CHIEF EXECUTIVE OFFICER'S REVIEW

Introduction

I was appointed Chief Executive on 30 July 2015 and I continue to be firmly focused on establishing a new strategic and operational plan for the business, creating the right culture, building the right team to execute that strategy and providing the required level of high impact leadership to propel us forward.

CPP has operations in established markets such as the UK, Spain, Germany, Italy and Portugal, as well as the emerging markets of India, Mexico, Malaysia, Turkey and China. I have spent a considerable amount of time with colleagues across the business and I have visited country operations to understand how they are run, to see where we can make investments to improve performance, identify where additional opportunities may lie, and determine where we may be able to create operational leverage and savings across the Group.

 

Understanding immediate challenges

My initial focus was to carry out a fundamental business review to determine what could be done to reduce cash burn, to create a more profitable cash generative business in the short term and to put that cash to good use with the objective of creating a sustainable growth platform for the future. During 2015 we ceased our non-core and historically unprofitable travel services business, Airport Angel, reworked the basis of our commercial relationships with banks in the UK and improved our revenue performance where we were able - whilst reducing costs wherever it made sense. We worked hard to improve our customer experience and we were able to track improvements in renewal rates.

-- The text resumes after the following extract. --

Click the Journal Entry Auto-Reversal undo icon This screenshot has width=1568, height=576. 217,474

In addition to the financial measures, we also focused on bringing about changes to our UK business processes and technology platform; our business transformation plan hits an important milestone in summer 2016 when the new systems go live.

 

Addressing the past

CPP has endured a number of challenging years, particularly in the UK. In 2015 we have seen the UK business undergo many organisational, people and operational changes to fix issues that have been so damaging to our reputation. A new UK leadership team has been established operating to a change agenda at pace to ensure the business conduct and practices of the past are not repeated.

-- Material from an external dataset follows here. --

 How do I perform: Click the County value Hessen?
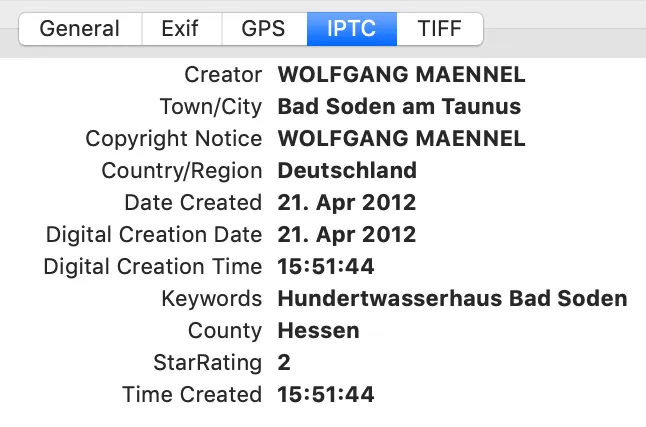(x=318, y=331)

Already in 2016 we have had initial engagement with the FCA to agree a phased plan which will see UK customers receive better value via a reduction in renewal premiums and enhanced benefits for regulated products. This has been facilitated by changes in our commercial relationships with Business Partners. Customer research shows a strong desire for product simplification which we plan to implement in summer 2016 and with new systems live, we hope to sell the enhanced products to new customers in the UK through digital channels. During the FCA engagement we will actively demonstrate that the UK business has rehabilitated itself and now places the customer at the heart of our operations with the appropriate culture, controls and oversight befitting a regulated financial services business.

 

Putting the customer at the heart of what we do

We have carried out extensive research into customer needs on an international scale, not restricted to only countries where CPP has a presence. The findings provide insight into customer fears about losing track of things, their anxiety of personal details being compromised online, and the preferred methods of interaction with the business. Responding to this, we have developed new products that will be available globally and have evolved our communications channels to include self-service websites and mobile applications to complement our telephony services.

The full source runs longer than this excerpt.